Um movimento nacional encampado por associações e empresas de todos os portes e atuantes em diversos setores foi lançado nesta semana em oposição a uma mobilização das grandes empresas de telecomunicações que operam no país e que reivindicam junto à Anatel (Agência Nacional de Telecomunicações) o direito de cobrança de taxa de rede. A iniciativa das operadoras de telefonia ameaça pôr fim a um dos princípios previstos no Marco Civil da Internet, que garante a neutralidade da rede.

No jargão econômico, o compartilhamento de custos é chamado de fair share. Na prática, o que as operadoras defendem é a cobrança de taxa adicional sobre qualquer serviço que gere tráfego de dados pela internet sob o argumento de que esses valores iriam subsidiar parte dos custos da infraestrutura da rede. Dessa forma, seriam taxados a computação em nuvem, os serviços de streaming, ensino a distância, saúde digital e telemática e a Inteligência Artificial. Todo o ecossistema seria afetado, mas especialmente os consumidores, que teriam uma internet dividida em classes, mais cara e de menor qualidade.

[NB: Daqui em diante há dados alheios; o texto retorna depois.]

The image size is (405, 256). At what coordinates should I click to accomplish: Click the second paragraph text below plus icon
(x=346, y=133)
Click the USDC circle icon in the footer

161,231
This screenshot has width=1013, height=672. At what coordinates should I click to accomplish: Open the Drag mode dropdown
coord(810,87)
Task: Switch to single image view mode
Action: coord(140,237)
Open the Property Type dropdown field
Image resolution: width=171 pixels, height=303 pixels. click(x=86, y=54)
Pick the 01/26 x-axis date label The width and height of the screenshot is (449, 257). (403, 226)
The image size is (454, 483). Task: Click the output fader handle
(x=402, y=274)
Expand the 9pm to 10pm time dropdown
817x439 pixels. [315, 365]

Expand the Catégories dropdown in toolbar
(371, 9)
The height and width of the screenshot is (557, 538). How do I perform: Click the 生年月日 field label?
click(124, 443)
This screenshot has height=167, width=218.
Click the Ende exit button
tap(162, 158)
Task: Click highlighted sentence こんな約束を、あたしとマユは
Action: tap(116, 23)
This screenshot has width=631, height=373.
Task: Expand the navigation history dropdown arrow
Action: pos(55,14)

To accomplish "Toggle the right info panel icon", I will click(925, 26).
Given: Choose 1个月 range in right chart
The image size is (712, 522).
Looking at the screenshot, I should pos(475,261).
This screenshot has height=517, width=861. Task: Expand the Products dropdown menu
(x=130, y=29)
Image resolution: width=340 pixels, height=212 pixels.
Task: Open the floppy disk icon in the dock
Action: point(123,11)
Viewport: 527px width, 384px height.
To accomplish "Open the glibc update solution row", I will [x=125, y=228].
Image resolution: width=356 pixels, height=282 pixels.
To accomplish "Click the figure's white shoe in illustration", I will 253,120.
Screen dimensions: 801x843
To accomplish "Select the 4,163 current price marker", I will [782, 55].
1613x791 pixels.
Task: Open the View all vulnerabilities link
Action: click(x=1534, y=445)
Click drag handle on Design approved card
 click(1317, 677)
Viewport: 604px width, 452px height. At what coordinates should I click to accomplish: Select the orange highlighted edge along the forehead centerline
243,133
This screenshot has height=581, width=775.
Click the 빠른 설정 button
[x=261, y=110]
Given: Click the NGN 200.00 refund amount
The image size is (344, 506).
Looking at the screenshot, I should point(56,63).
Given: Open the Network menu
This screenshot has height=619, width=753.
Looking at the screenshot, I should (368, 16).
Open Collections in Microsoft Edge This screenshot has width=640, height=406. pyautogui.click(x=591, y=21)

A AIA (Aliança pela Internet Aberta), como foi denominado o movimento iniciado nesta semana, entende que a medida contraria o interesse público dos brasileiros e que a internet é um direito conquistado pelos cidadãos a partir da aprovação do Marco Civil da Internet, instituído em 2014 pela Lei Federal 12.965, e que tem entre seus princípios fundamentais a neutralidade da rede.

Considerada uma lei modelo, o Marco Civil impediu a cobrança de valores diferenciados dos usuários conforme o conteúdo acessado. Legalmente, as empresas só podem cobrar pela velocidade de conexão. Com a mudança, avalia a AIA, a internet aberta estaria em risco.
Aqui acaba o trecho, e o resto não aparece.